Go back

The 7 Biggest Stories Chicago CRE Is Tracking This Year

If the goal for 2024 was for CRE players to survive till 2025, the new year might provide an opportunity for Chicago’s embattled sector to thrive. 

From megadevelopments to downtown revitalization, seven Chicago CRE stakeholders told Bisnow big news could break quickly in the Windy City in the year to come. 

“Our heads are going to be on a swivel in 2025,” Maverick Hotels and Restaurants CEO Robert Habeeb said of the next 12 months, which insiders predicted could bring resolution to dormant projects, reverse the fortune of the city’s troubled downtown and place Chicago front and center for investors.

Here are seven stories to keep an eye on in Chicago this year:

Moves On Megaprojects

While the Illinois Quantum and Microelectronics Park is seeing progress in its development, other megaprojects around the city, like The 78, the Bronzeville Lakefront and Lincoln Yards, are fairly quiet. 

The 78 lost its $285M anchor tenant in October, the Bronzeville Lakefront site has been a rumored potential destination for the Chicago Bears, and Bank OZK, which backed a portion of Lincoln Yards, took a write-down on its $128M loan for the project in October. 

Movement on any one of the developments would be a “game-changer,” Habeeb said.  

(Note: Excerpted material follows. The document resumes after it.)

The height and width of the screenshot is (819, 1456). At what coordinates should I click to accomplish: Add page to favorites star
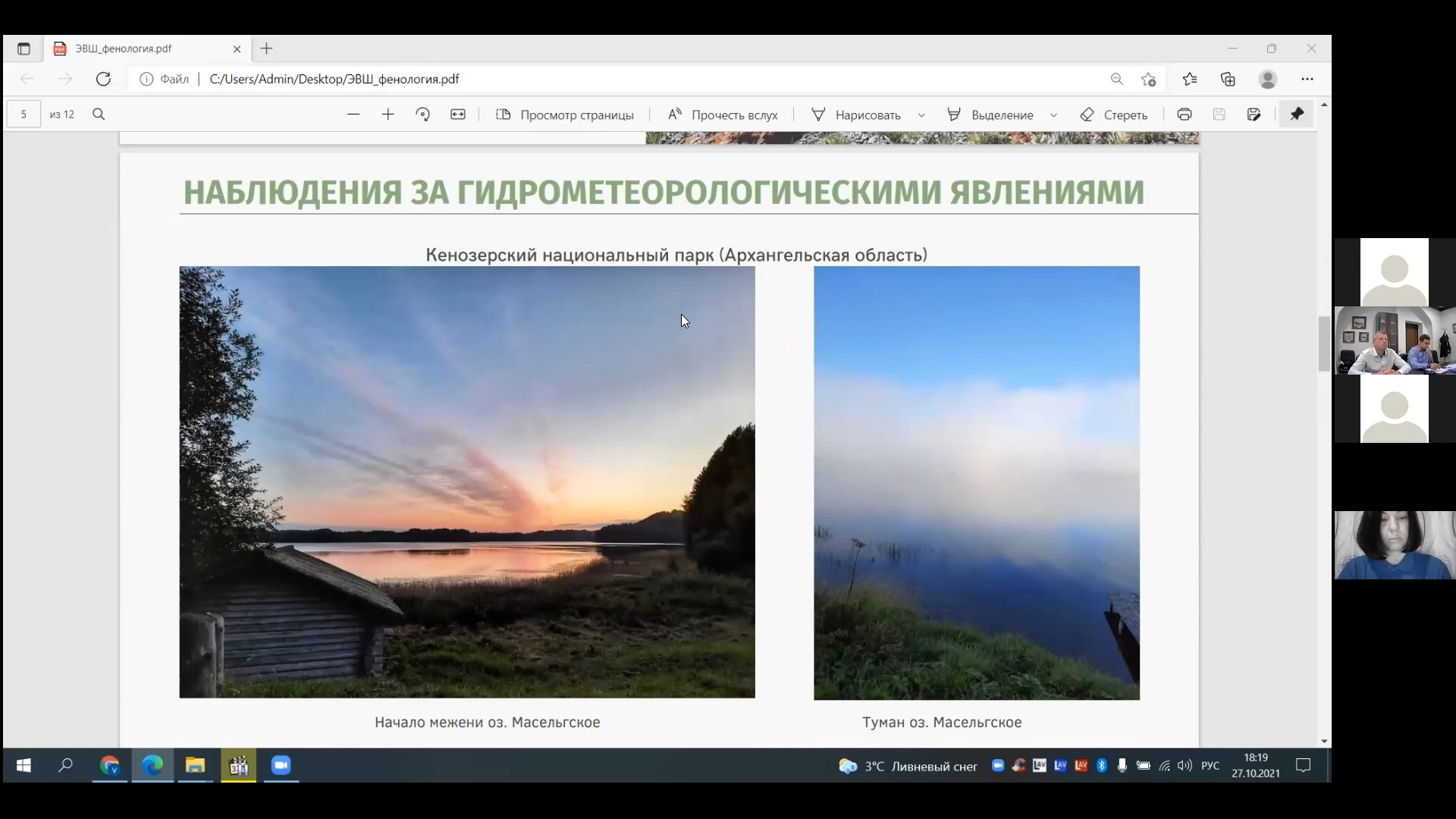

“All the deals that we're talking about are still in the speculative stage, if you will,” Habeeb said. “People seem to be waffling on how fiercely they're going to go after developing them. Just to see somebody that says that they're going to aggressively pursue those developments would be a shot in the arm.”

Stadium Spending

The Chicago Bears and White Sox made headlines last year when they released renderings of new stadiums on the sites of Soldier Field and The 78, respectively.

But owners of both teams have asked for public money to help finance the stadiums, a request that Gov. J.B. Pritzker has repeatedly said is a nonstarter for the state.

Chicago CRE stakeholders are looking to see whether the teams pony up more private money to start building these stadiums in 2025 or follow through on last-ditch alternatives such as moving the teams out of the city. 

“If the ownership of the Bears wants this sort of stadium … no matter where they're going, they need to come up with some money to do it,” said Collete English Dixon, executive director of the Marshall Bennett Institute of Real Estate at Roosevelt University.

“I think the NFL has helped them by allowing private equity to invest in these things and invest in teams. And so maybe that's going to be their pathway to come up with the resources to make this happen.”

A Central Loop Comeback

Full-year office leasing activity downtown reached 9.1M SF in 2024, the highest annual tally since the pandemic began, according to a year-end Savills report. 

Office stakeholders expect to see that trend continue, buoyed by progress on LaSalle Street office-to-residential conversions, a lack of new office development and major corporate players like Google and JPMorgan Chase committing to the Central Loop. 

“The major trend you're seeing is a stronger degree of confidence by corporate office space users to commit to leasing space for longer periods than they had been over recent years,” said David Burden, principal and vice chair at Colliers.

“There's been some insecurity coming out of Covid, but I think in 2025, we're going to see that pass and we're going to see more confidence in making commitments to leasing space.”

The Thompson Center

Progress on the conversion of the James R. Thompson Center to Google’s new Chicago headquarters is well underway. Curtain walls surrounding the construction are completely off, and glass for the facade is expected to come in February.

The company anticipates it will move into the building at 100 W. Randolph St. in 2026. And executives hope the anticipated completion will lead some companies to set up shop nearby, inking deals as soon as this year to give time for tenant improvements and renovations.

“We've talked to some [companies] that want to be in proximity,” said Allen Rogoway, managing principal at Cresa. “The workforce …  should absolutely infuse the Central Loop retail, and there's buildings in proximity that I think are going to benefit from it.”